• Set task
In the part of the listing that opens with the line containing "You are a computer-use agent. Screen" and closes with the line containing "(x=394, y=220)", replace "Instruction" with "Command" and write out those lines with nothing else changed.

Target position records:
((

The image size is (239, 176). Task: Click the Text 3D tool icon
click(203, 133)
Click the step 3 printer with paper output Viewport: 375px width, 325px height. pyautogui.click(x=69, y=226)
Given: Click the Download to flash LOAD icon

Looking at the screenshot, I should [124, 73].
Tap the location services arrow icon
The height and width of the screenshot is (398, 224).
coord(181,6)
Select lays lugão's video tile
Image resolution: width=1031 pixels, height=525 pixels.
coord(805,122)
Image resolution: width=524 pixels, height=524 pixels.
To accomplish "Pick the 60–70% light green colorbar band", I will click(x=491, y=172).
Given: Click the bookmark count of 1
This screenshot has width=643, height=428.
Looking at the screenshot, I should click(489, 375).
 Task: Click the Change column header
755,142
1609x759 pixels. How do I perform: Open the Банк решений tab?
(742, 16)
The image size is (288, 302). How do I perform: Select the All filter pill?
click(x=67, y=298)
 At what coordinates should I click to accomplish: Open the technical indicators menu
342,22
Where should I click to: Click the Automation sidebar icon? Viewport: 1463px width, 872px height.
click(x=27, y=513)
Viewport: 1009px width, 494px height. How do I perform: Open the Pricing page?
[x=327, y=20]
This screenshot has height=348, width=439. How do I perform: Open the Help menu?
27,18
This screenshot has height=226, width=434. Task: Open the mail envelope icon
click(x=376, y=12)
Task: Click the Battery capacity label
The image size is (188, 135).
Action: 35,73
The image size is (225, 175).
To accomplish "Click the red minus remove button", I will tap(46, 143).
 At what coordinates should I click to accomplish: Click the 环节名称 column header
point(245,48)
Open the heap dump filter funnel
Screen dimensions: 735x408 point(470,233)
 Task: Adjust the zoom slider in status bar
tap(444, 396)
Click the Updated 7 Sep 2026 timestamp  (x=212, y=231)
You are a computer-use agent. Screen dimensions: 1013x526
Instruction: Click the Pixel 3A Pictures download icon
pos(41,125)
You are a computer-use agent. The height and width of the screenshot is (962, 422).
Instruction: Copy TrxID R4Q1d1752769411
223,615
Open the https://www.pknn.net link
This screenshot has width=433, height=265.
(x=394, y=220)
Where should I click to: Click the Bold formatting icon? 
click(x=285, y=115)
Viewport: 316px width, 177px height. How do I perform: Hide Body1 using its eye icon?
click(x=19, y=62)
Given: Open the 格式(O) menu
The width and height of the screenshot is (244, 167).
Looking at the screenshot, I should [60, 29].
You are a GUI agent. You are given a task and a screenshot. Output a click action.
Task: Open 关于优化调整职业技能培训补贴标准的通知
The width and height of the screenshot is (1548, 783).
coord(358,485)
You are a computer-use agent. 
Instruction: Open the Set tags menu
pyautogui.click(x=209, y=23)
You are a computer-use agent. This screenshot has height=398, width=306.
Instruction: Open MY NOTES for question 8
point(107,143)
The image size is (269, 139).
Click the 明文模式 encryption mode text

))

• Result of this exercise
You are a computer-use agent. Screen dimensions: 1013x526
Command: Click the Pixel 3A Pictures download icon
pos(41,125)
You are a computer-use agent. The height and width of the screenshot is (962, 422).
Command: Copy TrxID R4Q1d1752769411
223,615
Open the https://www.pknn.net link
This screenshot has width=433, height=265.
(x=394, y=220)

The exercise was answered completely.